Sachin might be a millionaire many times over, but he represents middle-class values. In fact, the advertisements provide the cultural frame for him in the public domain. The advertisements almost seem to provide a prosthetic of speech for him. Boost, Pepsi and Aviva emphasize energy, mobility, prudence, skill, a social framework for middle-class success. It is an ode to children growing right, whose dreams come true.

He is a childhood dream incarnate. Sachin, the name sounds right for desi values, desi competence, for success in a global world. Boost plus Shivaji Park propels you into a world beyond what IIT and IIM can prepare you for - the leap of fame. To blue-chip security, which the middle class dream and advertisers can only offer as scenarios. There is a seriousness to cricket. Even laughter is embroidered only as a second thought. It substitutes for music, medicine or science as a profession. It is less erratic than Bollywood, more secure than crime.

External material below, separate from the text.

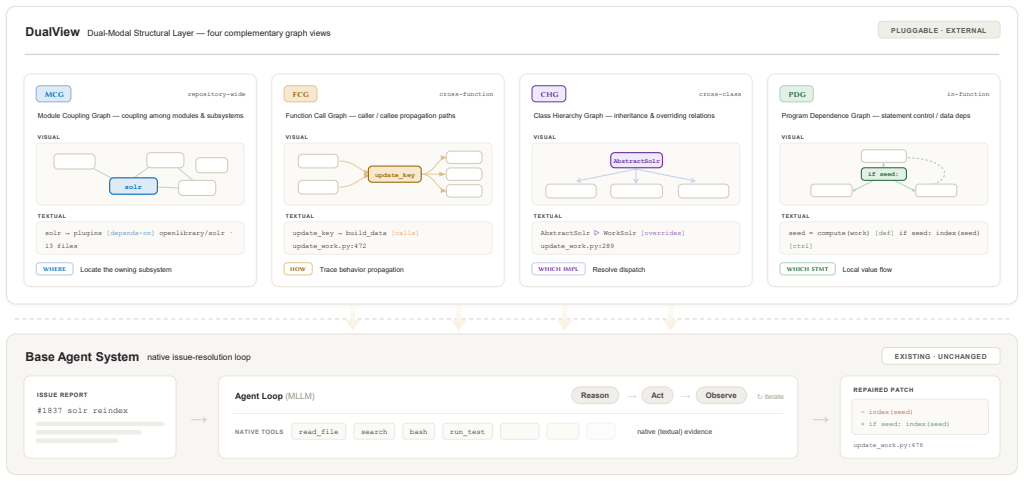Select the PDG badge icon

pyautogui.click(x=797, y=94)
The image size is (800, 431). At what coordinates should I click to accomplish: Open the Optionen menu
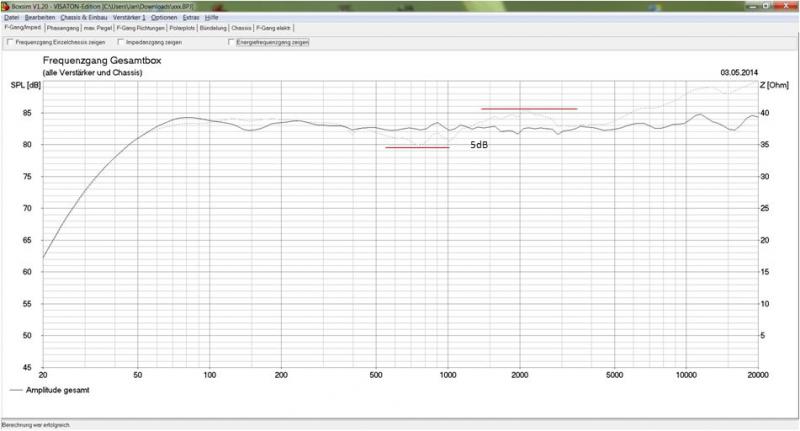[164, 18]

Advertisements create the substitute sociology of family life, professional knowledge and financial prudence that accompanies this genius, banalizing him through middle-class ambitions. A genius is caught like a fly in a third-rate sociology. But it is only such banality scented with consumerist romance that allows us to reclaim
him. This is the sadness of genius and the irony of sociology.

Sachin holds the One-day record for the most number of scores (17) in the 90s. He is the only player to be dismissed on 99 thrice - once each against South Africa, England and Pakistan. Grant Flower, Nathan Astle and Aravinda de Silva share the second spot with nine 90-plus scores each.